SWF BLOG
Winter
By Ladleah Dunn
Winter has meant many things to me over the years. As a child growing up on an island off the coast of Maine it meant anxiously hoping and waiting for enough snow or enough cold to go sledding or to go skating on the dark, black ice of the quarry. As a young adult in college it meant bitter cold, early mornings putting on every piece of insulating clothing I owned to get to the lobster boat I worked on to help pay for school. The opportunity to spend a winter teaching sailing in the “back-country” of the Florida Keys sent me packing to spend the dark months skidding over sand bars, bouncing over waves, and coated by salt spray. Along the way I met my husband and we crafted a life of teaching and sailing that found us island hopping, fishing, and working on boats under the bright tropical sun for quite a few years. Our hearts were elsewhere though. Come the new year, we would dream of crackling fires, hearty stews and cheeks pink from the chill. It’s hard to believe that one can grow weary of the sun and the heat, but I am an island girl of the granite and spruce variety and making your living under the sun everyday is no easier than waking at 3am to catch a lobster boat in December. Both are challenging in their own ways. These days, having settled back in Maine not too far from the ocean I can look out over the ice and frozen ground to the high-tunnel greenhouse my husband and I built together in November just before winter shut in.

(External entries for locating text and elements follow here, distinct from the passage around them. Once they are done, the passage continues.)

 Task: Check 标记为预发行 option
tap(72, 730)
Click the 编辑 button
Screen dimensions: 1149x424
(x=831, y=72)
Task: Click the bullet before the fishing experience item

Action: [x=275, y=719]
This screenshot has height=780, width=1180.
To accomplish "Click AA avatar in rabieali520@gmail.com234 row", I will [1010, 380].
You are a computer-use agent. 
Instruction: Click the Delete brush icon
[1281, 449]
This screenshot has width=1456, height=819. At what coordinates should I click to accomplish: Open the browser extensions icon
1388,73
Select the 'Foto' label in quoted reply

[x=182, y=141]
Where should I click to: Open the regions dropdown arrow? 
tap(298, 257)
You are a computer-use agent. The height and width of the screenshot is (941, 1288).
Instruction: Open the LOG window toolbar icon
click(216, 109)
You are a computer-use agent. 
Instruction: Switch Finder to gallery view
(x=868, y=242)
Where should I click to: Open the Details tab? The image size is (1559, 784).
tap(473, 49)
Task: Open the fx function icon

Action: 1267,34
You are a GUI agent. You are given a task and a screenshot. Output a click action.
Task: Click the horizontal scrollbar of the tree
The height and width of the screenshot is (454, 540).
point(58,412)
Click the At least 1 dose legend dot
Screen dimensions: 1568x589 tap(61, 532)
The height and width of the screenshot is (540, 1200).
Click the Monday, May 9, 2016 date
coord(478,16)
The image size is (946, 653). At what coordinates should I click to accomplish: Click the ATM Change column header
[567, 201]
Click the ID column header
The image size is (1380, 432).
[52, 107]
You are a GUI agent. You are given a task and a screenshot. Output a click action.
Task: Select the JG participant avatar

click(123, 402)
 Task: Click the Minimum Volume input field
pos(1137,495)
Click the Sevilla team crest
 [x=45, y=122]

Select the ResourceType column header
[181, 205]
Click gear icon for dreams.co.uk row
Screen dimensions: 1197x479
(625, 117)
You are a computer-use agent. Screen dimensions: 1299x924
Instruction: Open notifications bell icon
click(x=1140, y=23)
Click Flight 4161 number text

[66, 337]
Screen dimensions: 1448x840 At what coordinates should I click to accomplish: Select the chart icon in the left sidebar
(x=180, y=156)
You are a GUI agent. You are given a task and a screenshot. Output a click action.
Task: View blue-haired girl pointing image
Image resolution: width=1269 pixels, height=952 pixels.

For many, the coming of winter means an end to gardening. Many breath a sigh of relief as the season of weeding, watering, and constant vigilance over the garden comes to a close. This year I have found myself weeding in December. Planting in January! Harvesting fresh greens in February! The planting I did in August and September has fed us with fresh greens all winter with no added heat or light, and now that the sun is coming around to over 10 hours a day the spinach and lettuces I planted on the new year are emerging from the dark brown soil in the high tunnel. Is it necessary to build a huge greenhouse? Certainly not- but I do make a living doing this stuff. There are many terrific resources out there for you to extend your growing season simply and inexpensively. Elliot Coleman has some fantastic books out there and he, together with Johnny’s Selected Seeds have come up with some great do it yourself methods to have parsley, carrots, lettuces, spinach, kales, collards (shall I go on?) in the depth of winter. Go on. See for yourself that winter can be both about skating out over the dark mysterious ice and about green, living things.